Stored records
----

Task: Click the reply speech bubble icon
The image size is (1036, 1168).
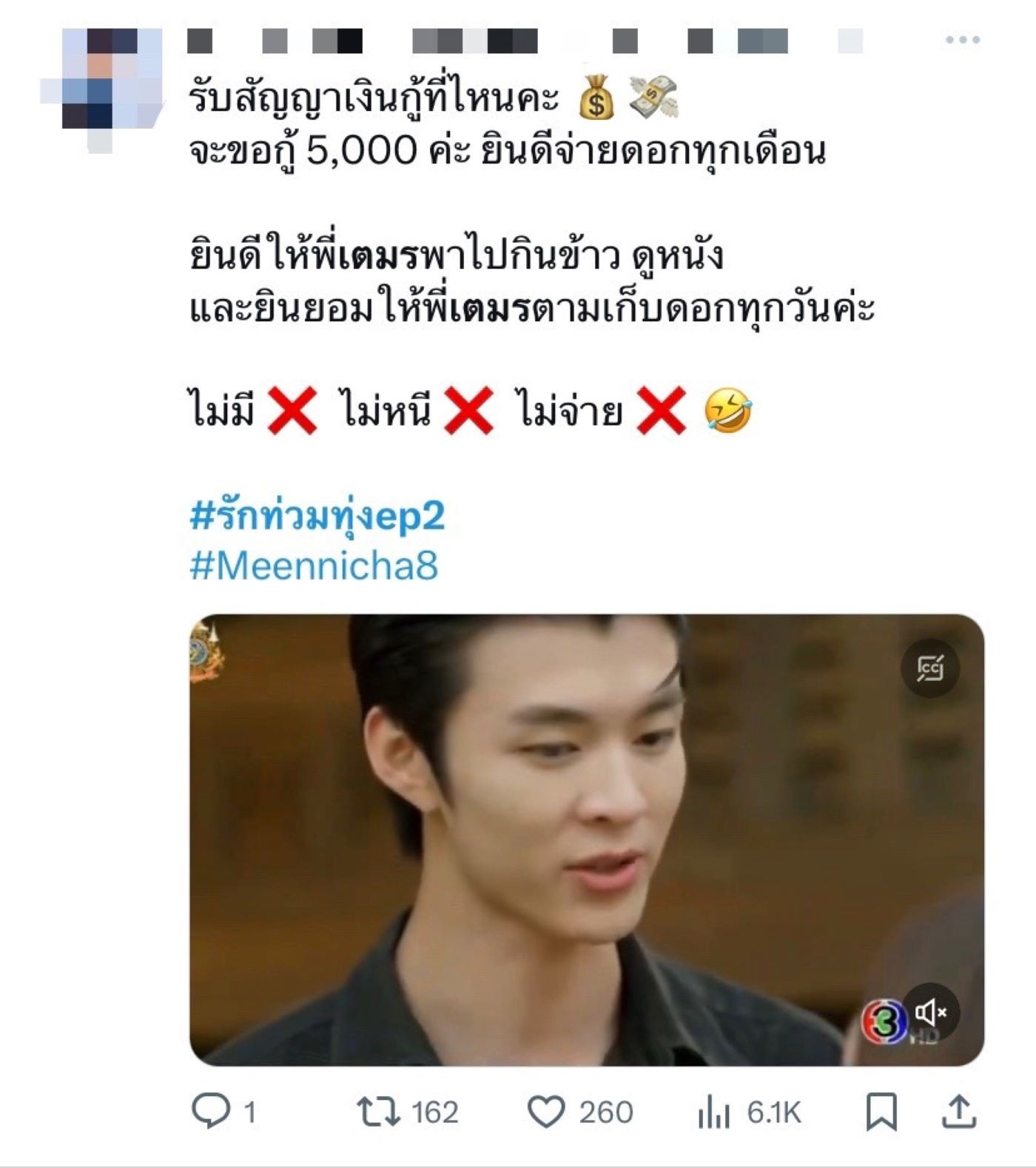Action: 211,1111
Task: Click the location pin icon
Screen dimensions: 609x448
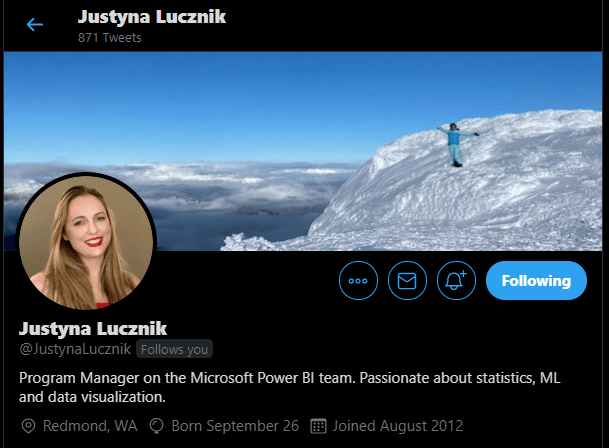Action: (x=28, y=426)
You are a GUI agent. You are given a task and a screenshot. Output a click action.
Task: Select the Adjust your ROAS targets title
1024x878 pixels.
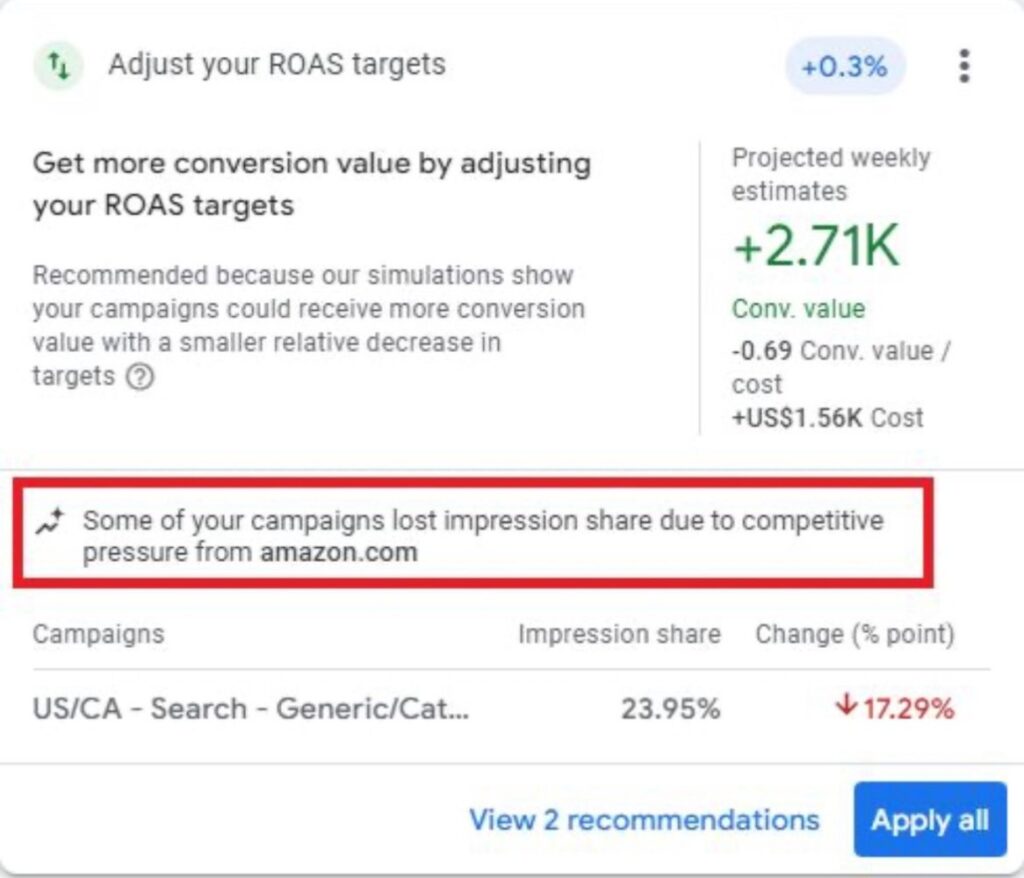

----

Retype each entry above character for character; pictures stay out.

**Response to this exercise**
Task: Click the reply speech bubble icon
The image size is (1036, 1168).
Action: 211,1111
Task: Click the location pin icon
Screen dimensions: 609x448
Action: (x=28, y=426)
You are a GUI agent. You are given a task and a screenshot. Output a click action.
Task: Select the Adjust your ROAS targets title
1024x878 pixels.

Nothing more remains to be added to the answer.